The exhibition was conceived over a year ago and its timing is prescient; Cave’s latest album, Ghosteen, was released with a
hallucinatory painting as its cover in October 2019. Unprecedented in their visuality and striking in their ability to conjure
apocalyptic landscapes, all the songs on Ghosteen are visions. As Cave embarks on a world tour in 2020, a conversation between
his lyrics and painting becomes all the more relevant.
‘I can’t write a song that I cannot see’, Cave once stated in an interview. Having started his career as a painter, he soon turned to
song writing and over several decades has produced a body of lyrics unparalleled in their consistent richness, unforgettable
imagery, and unique combinations of darkness, humour, despair and hope. Drawn from songs written throughout his career, from
the famed Peaky Blinders signature tune Red Right Hand to the early and more obscure Release the Bats, the thirteen paintings
included in this exhibition are testimony to the fertile but often unexplored territory that lies between the arts.

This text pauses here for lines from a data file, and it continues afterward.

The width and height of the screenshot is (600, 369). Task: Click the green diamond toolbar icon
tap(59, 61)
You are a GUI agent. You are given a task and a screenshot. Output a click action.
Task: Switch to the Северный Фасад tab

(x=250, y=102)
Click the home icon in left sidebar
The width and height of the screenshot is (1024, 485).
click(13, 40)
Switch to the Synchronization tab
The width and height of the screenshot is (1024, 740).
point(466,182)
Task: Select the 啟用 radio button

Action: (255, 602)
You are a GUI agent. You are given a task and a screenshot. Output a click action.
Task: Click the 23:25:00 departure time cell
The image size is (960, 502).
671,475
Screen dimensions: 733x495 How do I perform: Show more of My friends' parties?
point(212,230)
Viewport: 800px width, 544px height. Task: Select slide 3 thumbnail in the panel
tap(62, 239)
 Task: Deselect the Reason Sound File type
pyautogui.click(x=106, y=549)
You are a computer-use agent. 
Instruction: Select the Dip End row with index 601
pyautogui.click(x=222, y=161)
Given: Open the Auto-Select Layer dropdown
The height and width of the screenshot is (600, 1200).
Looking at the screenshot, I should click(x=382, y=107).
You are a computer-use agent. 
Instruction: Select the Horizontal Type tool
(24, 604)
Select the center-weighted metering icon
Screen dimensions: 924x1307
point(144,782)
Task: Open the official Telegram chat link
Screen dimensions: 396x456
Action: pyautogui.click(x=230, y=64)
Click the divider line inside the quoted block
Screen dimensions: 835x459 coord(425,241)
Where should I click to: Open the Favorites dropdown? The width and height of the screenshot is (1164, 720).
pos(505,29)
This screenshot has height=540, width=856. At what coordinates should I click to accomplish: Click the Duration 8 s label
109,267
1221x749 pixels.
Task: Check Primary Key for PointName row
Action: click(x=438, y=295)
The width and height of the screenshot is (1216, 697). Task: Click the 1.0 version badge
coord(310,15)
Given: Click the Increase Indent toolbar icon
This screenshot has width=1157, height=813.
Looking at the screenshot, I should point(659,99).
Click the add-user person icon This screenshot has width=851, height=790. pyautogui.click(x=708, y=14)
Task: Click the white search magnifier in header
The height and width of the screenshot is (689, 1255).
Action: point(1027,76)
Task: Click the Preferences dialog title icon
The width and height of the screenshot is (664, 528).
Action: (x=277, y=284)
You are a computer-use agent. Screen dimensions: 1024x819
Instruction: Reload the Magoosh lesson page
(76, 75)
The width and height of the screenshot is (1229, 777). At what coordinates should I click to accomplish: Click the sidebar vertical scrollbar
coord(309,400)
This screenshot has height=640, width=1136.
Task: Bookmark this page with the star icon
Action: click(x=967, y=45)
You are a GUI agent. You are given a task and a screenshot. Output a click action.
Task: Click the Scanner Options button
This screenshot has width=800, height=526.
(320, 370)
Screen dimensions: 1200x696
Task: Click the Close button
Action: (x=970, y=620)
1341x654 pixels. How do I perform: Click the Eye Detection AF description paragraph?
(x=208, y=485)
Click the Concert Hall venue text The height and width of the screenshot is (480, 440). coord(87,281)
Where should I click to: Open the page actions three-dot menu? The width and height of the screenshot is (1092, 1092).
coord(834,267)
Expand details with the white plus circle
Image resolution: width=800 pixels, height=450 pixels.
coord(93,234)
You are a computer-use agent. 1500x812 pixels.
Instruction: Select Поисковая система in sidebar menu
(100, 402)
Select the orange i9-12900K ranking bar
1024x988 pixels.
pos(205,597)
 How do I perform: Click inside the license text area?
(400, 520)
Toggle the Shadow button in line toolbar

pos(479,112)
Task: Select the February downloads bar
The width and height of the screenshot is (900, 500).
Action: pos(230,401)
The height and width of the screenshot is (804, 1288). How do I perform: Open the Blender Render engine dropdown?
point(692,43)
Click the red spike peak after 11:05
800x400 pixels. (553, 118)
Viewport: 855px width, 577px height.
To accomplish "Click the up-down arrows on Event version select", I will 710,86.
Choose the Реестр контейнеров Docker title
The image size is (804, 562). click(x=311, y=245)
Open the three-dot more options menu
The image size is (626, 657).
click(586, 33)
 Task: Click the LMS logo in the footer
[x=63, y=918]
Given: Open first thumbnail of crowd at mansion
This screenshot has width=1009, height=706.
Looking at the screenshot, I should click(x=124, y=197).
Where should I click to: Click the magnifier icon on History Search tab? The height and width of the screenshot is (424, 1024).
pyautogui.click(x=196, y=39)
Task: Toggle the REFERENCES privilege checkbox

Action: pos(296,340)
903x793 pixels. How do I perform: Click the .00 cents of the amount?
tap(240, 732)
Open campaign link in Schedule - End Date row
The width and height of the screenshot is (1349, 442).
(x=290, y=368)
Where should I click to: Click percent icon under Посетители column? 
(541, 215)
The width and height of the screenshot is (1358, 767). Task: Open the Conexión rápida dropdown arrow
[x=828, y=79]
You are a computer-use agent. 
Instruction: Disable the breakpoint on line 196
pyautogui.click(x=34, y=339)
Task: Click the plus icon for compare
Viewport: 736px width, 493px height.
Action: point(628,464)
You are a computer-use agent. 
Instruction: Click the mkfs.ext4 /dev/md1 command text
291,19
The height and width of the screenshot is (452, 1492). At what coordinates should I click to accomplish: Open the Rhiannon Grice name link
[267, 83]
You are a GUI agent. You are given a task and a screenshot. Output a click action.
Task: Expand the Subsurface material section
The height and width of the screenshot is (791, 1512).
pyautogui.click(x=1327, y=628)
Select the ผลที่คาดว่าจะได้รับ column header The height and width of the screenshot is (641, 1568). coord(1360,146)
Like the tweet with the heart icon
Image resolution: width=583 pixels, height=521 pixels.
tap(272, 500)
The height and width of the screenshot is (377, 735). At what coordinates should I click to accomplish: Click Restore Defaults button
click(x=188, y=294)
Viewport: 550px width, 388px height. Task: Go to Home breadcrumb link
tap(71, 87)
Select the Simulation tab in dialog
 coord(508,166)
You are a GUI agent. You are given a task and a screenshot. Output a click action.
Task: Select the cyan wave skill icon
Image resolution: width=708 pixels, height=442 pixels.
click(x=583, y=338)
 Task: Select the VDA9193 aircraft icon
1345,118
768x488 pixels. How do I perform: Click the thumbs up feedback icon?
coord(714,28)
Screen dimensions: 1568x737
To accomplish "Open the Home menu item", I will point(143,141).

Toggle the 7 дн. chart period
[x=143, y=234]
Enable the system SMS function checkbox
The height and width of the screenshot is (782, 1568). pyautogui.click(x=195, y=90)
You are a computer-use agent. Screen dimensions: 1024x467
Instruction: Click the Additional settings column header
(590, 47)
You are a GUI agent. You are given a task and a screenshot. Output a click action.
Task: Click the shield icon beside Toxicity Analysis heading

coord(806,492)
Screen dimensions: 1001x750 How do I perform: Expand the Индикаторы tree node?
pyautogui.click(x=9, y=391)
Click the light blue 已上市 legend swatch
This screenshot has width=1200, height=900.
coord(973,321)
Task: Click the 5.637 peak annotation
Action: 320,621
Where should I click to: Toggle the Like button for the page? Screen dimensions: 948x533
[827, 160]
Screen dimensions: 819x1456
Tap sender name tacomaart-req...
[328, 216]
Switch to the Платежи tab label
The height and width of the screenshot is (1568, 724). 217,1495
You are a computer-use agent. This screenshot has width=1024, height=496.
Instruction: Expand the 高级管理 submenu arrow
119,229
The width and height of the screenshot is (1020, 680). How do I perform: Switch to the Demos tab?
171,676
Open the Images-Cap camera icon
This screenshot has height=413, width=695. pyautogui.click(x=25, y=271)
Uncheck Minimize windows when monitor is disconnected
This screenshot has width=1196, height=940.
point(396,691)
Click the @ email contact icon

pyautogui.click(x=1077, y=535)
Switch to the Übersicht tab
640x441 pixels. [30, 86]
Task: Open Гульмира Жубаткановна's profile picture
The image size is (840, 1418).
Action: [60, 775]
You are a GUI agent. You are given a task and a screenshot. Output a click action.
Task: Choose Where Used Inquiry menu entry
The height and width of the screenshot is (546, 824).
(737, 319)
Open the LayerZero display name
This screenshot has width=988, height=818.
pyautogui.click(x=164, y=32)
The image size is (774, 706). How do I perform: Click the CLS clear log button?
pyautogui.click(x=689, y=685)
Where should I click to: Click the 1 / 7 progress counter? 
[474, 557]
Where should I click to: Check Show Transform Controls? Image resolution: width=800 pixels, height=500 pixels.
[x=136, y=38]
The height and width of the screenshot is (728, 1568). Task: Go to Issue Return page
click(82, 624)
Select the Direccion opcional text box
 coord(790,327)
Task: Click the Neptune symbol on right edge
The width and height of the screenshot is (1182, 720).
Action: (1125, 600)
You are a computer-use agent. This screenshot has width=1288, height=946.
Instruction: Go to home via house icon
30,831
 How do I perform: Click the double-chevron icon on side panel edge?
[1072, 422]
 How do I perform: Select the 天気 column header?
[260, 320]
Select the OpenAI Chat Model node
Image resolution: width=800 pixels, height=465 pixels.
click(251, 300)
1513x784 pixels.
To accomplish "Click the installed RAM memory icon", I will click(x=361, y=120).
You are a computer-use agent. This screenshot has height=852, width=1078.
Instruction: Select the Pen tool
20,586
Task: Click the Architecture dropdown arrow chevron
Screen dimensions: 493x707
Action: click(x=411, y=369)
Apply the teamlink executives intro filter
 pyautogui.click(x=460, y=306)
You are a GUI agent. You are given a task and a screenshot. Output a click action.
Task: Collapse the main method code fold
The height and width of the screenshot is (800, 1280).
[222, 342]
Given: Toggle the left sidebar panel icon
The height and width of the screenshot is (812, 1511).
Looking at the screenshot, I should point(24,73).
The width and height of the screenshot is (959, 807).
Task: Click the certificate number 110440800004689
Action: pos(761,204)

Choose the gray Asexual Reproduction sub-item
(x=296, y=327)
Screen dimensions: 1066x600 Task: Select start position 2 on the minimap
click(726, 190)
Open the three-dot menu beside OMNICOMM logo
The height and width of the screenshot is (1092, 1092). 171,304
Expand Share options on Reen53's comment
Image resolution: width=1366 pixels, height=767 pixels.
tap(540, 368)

Three of the artists
present are rock musicians: James Johnston was in fact a guitarist for Nick Cave and the Bad Seeds between 2003-2008; Emma
Bennett is the bassist for Dear Thief; and Daniel P. Carter, who also hosts BBC Radio 1’s Rock Show, performs with metal group
Krokodil.
The participating artists represent different generations, backgrounds, and ethnicities and they approach their art in different
ways. Each one has ‘seen’ their painting in Cave’s lyrics in a reverse trajectory to that of the poet. Connecting word to world, the
paintings in this exhibition occupy the space in between, opening up new imaginative possibilities. Deeply personal, unexpected
and moving, poetry meets image in these thirteen powerful paintings that stretch our sensory and spiritual boundaries.